Reading music, or reading minds?
Mozart could play music set in front of him both backwards and forwards, which was considered quite a feat at the time. Using present-day technology and analysis, models are being built not only to predict how the mind will react to certain music, but also to anticipate what music is being heard by looking at the brain activity.
“Another process we have is to use the reading of the brain responses to music to try and predict what kind of music they were listening to,” says Toiviainen. “This kind of study was not possible before because it was not possible to analyse the musical features of the recordings. This is now doable because of the advances in music information retrieval.”
Brains are complicated things, and separating all of the relevant musical activity from the other things your grey matter handles was no easy task. “Brain data is so noisy, so many things are happening in the brain, because of course it controls everything, not just music processing. To extract those music processing dependent parts is really challenging.”
Now that theories and predictive models for those listening to Argentinian tango have been made, the next step is to see if those theories and models work on other tunes, which means there is a lot of work left to be done. By taking different types of music and applying the same ideas, researchers can solidify their theories and find out if the things they discovered apply to more than just the tunes used before. That means a variety of artists need to be used, from Baroque to the Beatles and beyond.
“We have a study where we have used the music by the Beatles, the music by Vivaldi, and the Shadows. What we want to do now is cross validate,” says Toiviainen. “We have build a model with one stimulus and see if the same model works with the other stimuli. They seem to generalise to some extent, we have been able to narrow down particular areas where the processing patterns are consistent.”
The studies are measuring multiple different things at once, as opposed to the singular approach used in past research. Instead of focusing on one aspect, the entire symphony of brain activity is being taken into consideration. “It’s a new area, definitely,” said Toiviainen. “There have been some studies using real music earlier, but they have focused on just one single feature, for instance only the tempo curve, or the tonality. Ours is the first study where a whole set of musical elements were considered.”

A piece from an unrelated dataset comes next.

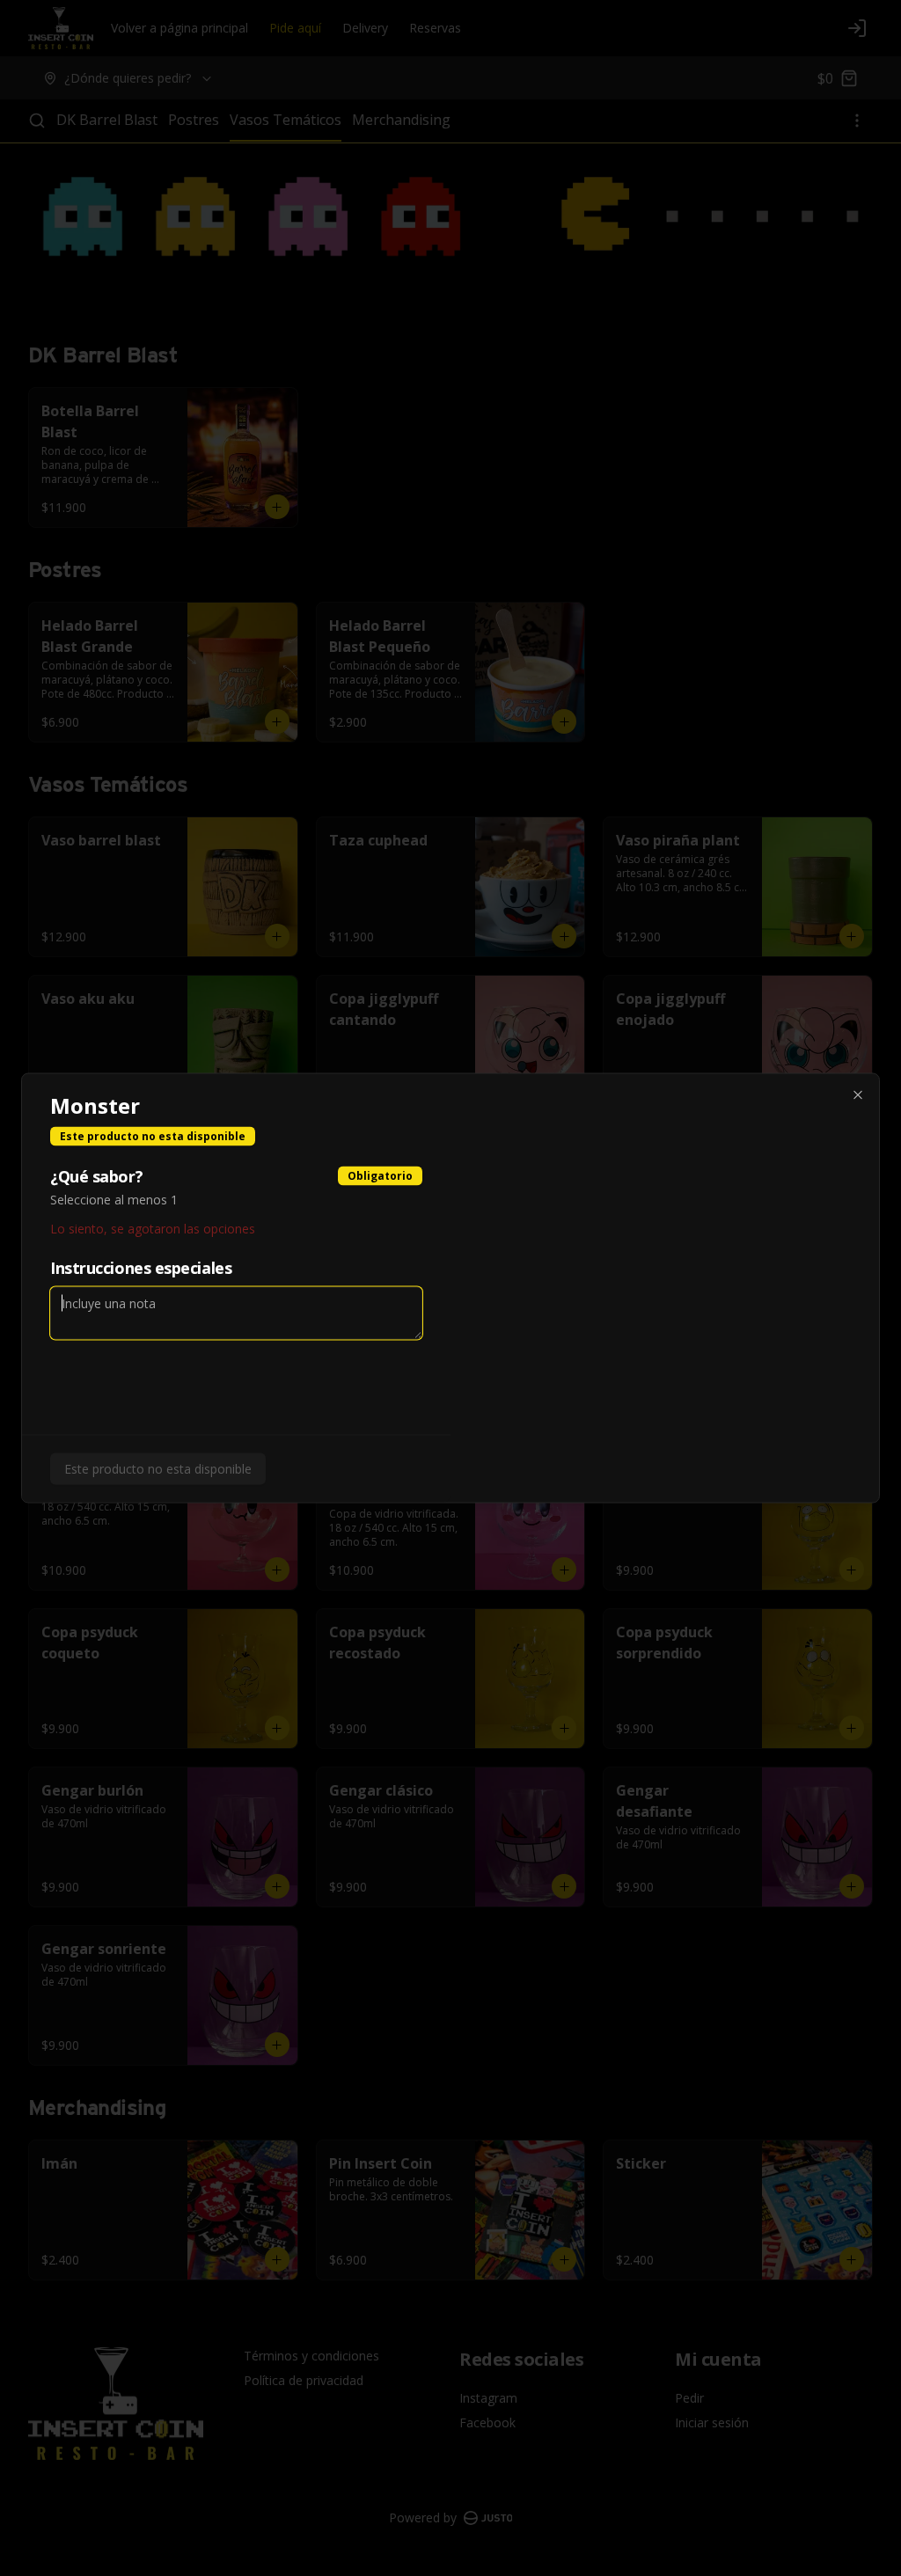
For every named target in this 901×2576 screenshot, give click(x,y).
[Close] (858, 1095)
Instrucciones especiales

The research at the University of Jyväskylä was exploratory, which means that it wasn’t trying to answer a specific question. However, any further understanding of how the brain works will help us understand ourselves. Discovering the beneficial applications of knowing our minds is only a matter of time. “The more long-term goal is to localise the brain areas that process different musical elements. That kind of knowledge could be used in music therapy,” says Toiviainen. “For example, if someone had some brain damage in a certain place, maybe, we could use some particular targeted music to target that part of the brain.”
With so many aspects to music, it looks like it will be occupying our minds in many ways going forward.